EXERCISE PROMPT: Repeat exactly, please, the opening lines of the data below, through and including the line where "Screen dimensions: 918x734" sits.

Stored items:
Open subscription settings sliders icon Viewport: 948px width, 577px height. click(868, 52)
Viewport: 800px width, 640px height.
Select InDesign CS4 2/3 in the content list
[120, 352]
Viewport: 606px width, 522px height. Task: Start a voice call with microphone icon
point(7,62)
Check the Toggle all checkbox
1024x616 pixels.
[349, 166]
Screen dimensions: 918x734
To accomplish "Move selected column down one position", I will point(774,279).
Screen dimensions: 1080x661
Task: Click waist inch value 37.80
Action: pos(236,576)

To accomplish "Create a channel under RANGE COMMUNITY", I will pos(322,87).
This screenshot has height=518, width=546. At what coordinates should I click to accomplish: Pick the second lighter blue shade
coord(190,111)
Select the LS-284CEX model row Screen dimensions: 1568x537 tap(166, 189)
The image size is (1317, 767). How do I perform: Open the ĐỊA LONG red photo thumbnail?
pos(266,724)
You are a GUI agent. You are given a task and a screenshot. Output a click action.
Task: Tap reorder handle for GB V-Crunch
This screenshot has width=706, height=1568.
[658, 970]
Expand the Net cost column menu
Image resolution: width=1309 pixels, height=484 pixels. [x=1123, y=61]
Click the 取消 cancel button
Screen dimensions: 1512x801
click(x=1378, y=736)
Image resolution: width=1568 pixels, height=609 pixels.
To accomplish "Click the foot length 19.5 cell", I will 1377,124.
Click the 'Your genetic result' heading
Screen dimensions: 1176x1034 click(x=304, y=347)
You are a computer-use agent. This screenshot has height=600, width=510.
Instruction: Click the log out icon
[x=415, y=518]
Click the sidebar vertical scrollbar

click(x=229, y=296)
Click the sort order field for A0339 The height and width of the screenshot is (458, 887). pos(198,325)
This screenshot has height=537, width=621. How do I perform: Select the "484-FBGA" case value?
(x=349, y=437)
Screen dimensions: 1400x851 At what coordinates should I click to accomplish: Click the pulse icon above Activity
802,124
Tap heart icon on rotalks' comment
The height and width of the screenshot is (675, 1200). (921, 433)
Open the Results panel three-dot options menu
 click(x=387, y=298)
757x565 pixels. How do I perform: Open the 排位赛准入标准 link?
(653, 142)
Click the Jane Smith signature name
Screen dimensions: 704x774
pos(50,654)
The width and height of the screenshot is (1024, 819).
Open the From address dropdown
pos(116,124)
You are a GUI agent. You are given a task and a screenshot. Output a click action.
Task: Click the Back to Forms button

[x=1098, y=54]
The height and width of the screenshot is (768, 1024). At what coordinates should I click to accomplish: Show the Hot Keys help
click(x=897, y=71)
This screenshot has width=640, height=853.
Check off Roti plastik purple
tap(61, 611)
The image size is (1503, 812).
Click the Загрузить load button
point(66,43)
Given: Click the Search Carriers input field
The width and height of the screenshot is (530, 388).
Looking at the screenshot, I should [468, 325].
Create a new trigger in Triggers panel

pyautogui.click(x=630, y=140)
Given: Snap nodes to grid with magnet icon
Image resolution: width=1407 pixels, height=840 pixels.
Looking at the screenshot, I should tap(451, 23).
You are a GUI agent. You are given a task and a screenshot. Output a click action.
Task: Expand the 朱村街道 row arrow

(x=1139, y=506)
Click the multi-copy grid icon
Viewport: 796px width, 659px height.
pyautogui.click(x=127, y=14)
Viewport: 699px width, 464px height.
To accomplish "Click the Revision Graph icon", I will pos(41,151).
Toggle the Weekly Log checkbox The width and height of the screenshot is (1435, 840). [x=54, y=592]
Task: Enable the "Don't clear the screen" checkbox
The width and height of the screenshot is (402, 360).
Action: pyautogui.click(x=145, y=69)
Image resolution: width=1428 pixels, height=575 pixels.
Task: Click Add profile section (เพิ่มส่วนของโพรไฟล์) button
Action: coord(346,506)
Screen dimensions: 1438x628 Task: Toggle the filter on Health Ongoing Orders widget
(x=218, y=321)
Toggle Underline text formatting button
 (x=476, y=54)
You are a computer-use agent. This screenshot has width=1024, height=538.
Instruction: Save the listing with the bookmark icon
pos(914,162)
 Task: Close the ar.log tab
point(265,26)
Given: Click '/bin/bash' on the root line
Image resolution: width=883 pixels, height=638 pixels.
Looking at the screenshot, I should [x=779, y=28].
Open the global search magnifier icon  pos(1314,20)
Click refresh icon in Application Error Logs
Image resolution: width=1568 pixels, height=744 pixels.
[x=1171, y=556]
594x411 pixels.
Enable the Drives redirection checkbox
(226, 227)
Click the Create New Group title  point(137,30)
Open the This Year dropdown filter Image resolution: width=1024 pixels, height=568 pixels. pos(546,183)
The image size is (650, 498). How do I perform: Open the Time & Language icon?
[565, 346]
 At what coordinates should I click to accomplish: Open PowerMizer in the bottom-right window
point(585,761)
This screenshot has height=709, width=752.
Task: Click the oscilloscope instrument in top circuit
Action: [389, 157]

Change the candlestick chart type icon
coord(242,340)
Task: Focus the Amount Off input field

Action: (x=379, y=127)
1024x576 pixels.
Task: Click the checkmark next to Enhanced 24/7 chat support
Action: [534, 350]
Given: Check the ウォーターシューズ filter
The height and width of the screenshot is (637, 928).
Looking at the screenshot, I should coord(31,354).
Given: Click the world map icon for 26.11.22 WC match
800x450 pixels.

RESPONSE TO THE EXERCISE:
Open subscription settings sliders icon Viewport: 948px width, 577px height. click(868, 52)
Viewport: 800px width, 640px height.
Select InDesign CS4 2/3 in the content list
[120, 352]
Viewport: 606px width, 522px height. Task: Start a voice call with microphone icon
point(7,62)
Check the Toggle all checkbox
1024x616 pixels.
[349, 166]
Screen dimensions: 918x734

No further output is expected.